Stored items from a collection
┄┄┄┄┄┄┄┄┄┄┄┄┄┄┄┄┄┄┄┄
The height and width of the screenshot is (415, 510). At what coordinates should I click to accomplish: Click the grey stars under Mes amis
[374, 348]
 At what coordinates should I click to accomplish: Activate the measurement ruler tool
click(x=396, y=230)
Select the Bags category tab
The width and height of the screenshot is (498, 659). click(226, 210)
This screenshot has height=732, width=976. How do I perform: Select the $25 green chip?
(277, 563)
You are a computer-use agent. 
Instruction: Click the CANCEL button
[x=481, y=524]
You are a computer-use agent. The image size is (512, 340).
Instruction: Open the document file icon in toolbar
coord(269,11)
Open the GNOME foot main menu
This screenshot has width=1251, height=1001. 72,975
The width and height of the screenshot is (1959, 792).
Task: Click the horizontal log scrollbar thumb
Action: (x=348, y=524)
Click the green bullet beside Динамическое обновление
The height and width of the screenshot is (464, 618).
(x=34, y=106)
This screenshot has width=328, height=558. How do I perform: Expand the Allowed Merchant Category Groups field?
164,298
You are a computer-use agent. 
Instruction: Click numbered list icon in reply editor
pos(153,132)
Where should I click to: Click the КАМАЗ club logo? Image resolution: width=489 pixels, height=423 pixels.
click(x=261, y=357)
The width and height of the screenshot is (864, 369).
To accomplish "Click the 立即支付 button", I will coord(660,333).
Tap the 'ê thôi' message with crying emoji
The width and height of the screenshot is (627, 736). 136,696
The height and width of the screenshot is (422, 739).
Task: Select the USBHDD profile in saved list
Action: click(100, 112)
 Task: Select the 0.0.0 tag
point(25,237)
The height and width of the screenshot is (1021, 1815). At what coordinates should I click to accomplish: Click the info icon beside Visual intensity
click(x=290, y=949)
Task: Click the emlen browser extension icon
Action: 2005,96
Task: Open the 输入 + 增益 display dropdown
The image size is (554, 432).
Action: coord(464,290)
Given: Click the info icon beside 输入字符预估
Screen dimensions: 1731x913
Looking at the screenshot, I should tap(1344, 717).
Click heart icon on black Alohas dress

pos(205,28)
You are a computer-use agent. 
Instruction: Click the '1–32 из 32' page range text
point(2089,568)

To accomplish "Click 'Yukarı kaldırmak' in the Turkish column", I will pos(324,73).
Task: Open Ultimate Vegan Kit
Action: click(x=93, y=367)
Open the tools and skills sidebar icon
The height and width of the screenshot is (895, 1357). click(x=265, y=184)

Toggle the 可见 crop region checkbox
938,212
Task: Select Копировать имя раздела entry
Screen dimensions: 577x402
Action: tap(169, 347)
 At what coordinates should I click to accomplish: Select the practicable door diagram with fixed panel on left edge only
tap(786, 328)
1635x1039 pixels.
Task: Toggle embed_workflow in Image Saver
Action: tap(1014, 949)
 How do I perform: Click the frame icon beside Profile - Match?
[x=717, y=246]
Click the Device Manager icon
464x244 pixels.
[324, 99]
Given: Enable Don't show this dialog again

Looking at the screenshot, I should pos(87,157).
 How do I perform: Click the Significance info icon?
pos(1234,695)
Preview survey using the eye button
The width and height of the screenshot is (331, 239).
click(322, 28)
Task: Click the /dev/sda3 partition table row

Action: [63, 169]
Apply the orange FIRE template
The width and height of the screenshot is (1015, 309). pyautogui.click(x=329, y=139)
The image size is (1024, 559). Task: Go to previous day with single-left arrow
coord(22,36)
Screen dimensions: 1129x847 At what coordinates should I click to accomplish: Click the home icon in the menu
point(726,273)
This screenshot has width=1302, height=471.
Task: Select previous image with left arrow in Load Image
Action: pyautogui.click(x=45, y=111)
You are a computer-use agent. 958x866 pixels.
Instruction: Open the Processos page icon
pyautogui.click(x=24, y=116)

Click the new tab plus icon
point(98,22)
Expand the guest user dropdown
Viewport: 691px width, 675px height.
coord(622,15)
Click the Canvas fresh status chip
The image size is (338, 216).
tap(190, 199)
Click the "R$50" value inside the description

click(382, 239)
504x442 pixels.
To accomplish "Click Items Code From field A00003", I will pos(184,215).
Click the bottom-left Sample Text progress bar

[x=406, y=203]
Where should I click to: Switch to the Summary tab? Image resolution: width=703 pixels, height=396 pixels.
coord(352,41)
┄┄┄┄┄┄┄┄┄┄┄┄┄┄┄┄┄┄┄┄
Exercise instructions: Reproduce every line of the data above verbatim.

Exercise output:
The height and width of the screenshot is (415, 510). At what coordinates should I click to accomplish: Click the grey stars under Mes amis
[374, 348]
 At what coordinates should I click to accomplish: Activate the measurement ruler tool
click(x=396, y=230)
Select the Bags category tab
The width and height of the screenshot is (498, 659). click(226, 210)
This screenshot has height=732, width=976. How do I perform: Select the $25 green chip?
(277, 563)
You are a computer-use agent. 
Instruction: Click the CANCEL button
[x=481, y=524]
You are a computer-use agent. The image size is (512, 340).
Instruction: Open the document file icon in toolbar
coord(269,11)
Open the GNOME foot main menu
This screenshot has width=1251, height=1001. 72,975
The width and height of the screenshot is (1959, 792).
Task: Click the horizontal log scrollbar thumb
Action: (x=348, y=524)
Click the green bullet beside Динамическое обновление
The height and width of the screenshot is (464, 618).
(x=34, y=106)
This screenshot has width=328, height=558. How do I perform: Expand the Allowed Merchant Category Groups field?
164,298
You are a computer-use agent. 
Instruction: Click numbered list icon in reply editor
pos(153,132)
Where should I click to: Click the КАМАЗ club logo? Image resolution: width=489 pixels, height=423 pixels.
click(x=261, y=357)
The width and height of the screenshot is (864, 369).
To accomplish "Click the 立即支付 button", I will coord(660,333).
Tap the 'ê thôi' message with crying emoji
The width and height of the screenshot is (627, 736). 136,696
The height and width of the screenshot is (422, 739).
Task: Select the USBHDD profile in saved list
Action: click(100, 112)
 Task: Select the 0.0.0 tag
point(25,237)
The height and width of the screenshot is (1021, 1815). At what coordinates should I click to accomplish: Click the info icon beside Visual intensity
click(x=290, y=949)
Task: Click the emlen browser extension icon
Action: 2005,96
Task: Open the 输入 + 增益 display dropdown
The image size is (554, 432).
Action: coord(464,290)
Given: Click the info icon beside 输入字符预估
Screen dimensions: 1731x913
Looking at the screenshot, I should tap(1344, 717).
Click heart icon on black Alohas dress

pos(205,28)
You are a computer-use agent. 
Instruction: Click the '1–32 из 32' page range text
point(2089,568)

To accomplish "Click 'Yukarı kaldırmak' in the Turkish column", I will pos(324,73).
Task: Open Ultimate Vegan Kit
Action: click(x=93, y=367)
Open the tools and skills sidebar icon
The height and width of the screenshot is (895, 1357). click(x=265, y=184)

Toggle the 可见 crop region checkbox
938,212
Task: Select Копировать имя раздела entry
Screen dimensions: 577x402
Action: tap(169, 347)
 At what coordinates should I click to accomplish: Select the practicable door diagram with fixed panel on left edge only
tap(786, 328)
1635x1039 pixels.
Task: Toggle embed_workflow in Image Saver
Action: tap(1014, 949)
 How do I perform: Click the frame icon beside Profile - Match?
[x=717, y=246]
Click the Device Manager icon
464x244 pixels.
[324, 99]
Given: Enable Don't show this dialog again

Looking at the screenshot, I should pos(87,157).
 How do I perform: Click the Significance info icon?
pos(1234,695)
Preview survey using the eye button
The width and height of the screenshot is (331, 239).
click(322, 28)
Task: Click the /dev/sda3 partition table row

Action: [63, 169]
Apply the orange FIRE template
The width and height of the screenshot is (1015, 309). pyautogui.click(x=329, y=139)
The image size is (1024, 559). Task: Go to previous day with single-left arrow
coord(22,36)
Screen dimensions: 1129x847 At what coordinates should I click to accomplish: Click the home icon in the menu
point(726,273)
This screenshot has width=1302, height=471.
Task: Select previous image with left arrow in Load Image
Action: pyautogui.click(x=45, y=111)
You are a computer-use agent. 958x866 pixels.
Instruction: Open the Processos page icon
pyautogui.click(x=24, y=116)

Click the new tab plus icon
point(98,22)
Expand the guest user dropdown
Viewport: 691px width, 675px height.
coord(622,15)
Click the Canvas fresh status chip
The image size is (338, 216).
tap(190, 199)
Click the "R$50" value inside the description

click(382, 239)
504x442 pixels.
To accomplish "Click Items Code From field A00003", I will pos(184,215).
Click the bottom-left Sample Text progress bar

[x=406, y=203]
Where should I click to: Switch to the Summary tab? Image resolution: width=703 pixels, height=396 pixels.
coord(352,41)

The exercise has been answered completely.